> MATERIAL TO PROCESS:
*** Block opens ***
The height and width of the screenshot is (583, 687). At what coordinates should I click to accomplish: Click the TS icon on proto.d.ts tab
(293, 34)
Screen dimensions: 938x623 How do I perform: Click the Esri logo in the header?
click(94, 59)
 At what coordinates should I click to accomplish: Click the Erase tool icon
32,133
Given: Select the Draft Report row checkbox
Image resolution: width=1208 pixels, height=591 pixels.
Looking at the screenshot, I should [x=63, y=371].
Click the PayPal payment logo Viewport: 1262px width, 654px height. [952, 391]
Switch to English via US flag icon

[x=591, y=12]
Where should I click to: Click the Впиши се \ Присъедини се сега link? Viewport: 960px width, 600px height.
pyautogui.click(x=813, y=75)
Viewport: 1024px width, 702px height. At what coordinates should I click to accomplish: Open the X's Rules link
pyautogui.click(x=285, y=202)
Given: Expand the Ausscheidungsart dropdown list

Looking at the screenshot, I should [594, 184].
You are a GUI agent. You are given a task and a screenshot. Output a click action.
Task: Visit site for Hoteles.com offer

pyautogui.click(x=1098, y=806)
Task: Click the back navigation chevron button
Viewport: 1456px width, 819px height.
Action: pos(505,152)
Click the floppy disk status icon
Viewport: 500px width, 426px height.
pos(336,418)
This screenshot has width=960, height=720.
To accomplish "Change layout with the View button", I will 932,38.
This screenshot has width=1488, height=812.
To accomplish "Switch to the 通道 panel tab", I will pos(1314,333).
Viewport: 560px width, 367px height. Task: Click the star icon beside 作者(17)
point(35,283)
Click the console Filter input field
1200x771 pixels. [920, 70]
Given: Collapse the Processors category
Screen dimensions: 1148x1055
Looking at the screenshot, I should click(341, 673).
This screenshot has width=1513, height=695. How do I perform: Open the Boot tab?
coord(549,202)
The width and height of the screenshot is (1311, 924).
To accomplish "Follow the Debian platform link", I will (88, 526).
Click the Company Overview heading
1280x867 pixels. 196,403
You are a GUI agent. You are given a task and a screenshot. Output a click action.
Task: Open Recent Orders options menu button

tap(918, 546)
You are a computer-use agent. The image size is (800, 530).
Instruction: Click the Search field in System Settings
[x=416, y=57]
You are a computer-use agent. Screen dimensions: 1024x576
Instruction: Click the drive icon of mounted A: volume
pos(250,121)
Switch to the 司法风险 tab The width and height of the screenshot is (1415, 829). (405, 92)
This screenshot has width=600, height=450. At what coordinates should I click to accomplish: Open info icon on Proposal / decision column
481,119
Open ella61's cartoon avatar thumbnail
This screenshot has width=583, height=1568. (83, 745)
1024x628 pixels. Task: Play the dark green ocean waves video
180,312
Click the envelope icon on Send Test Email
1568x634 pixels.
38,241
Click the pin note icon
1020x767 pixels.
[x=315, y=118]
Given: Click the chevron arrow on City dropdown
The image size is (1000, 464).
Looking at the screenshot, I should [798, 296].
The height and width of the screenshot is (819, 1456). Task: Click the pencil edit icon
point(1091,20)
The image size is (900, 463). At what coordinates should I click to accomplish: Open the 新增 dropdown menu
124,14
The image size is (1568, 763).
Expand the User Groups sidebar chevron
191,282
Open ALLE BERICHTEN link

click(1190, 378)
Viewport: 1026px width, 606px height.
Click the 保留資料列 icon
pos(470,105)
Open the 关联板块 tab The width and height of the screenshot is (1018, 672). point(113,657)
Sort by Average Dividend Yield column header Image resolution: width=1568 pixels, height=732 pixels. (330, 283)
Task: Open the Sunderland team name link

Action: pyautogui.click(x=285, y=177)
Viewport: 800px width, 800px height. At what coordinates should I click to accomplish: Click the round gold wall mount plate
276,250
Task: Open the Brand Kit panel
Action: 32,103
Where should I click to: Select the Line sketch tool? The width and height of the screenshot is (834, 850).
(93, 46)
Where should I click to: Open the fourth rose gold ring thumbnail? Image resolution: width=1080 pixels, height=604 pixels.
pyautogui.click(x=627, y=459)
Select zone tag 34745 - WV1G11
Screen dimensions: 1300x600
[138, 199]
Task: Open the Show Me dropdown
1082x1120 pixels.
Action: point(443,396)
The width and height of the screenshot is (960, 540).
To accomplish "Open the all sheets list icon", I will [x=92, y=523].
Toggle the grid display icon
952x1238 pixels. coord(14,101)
*** Block closes ***
> TASK TO COMPLETE: A single number is required: how many lines in the material above include the string "agent".

> TASK SOLUTION: 4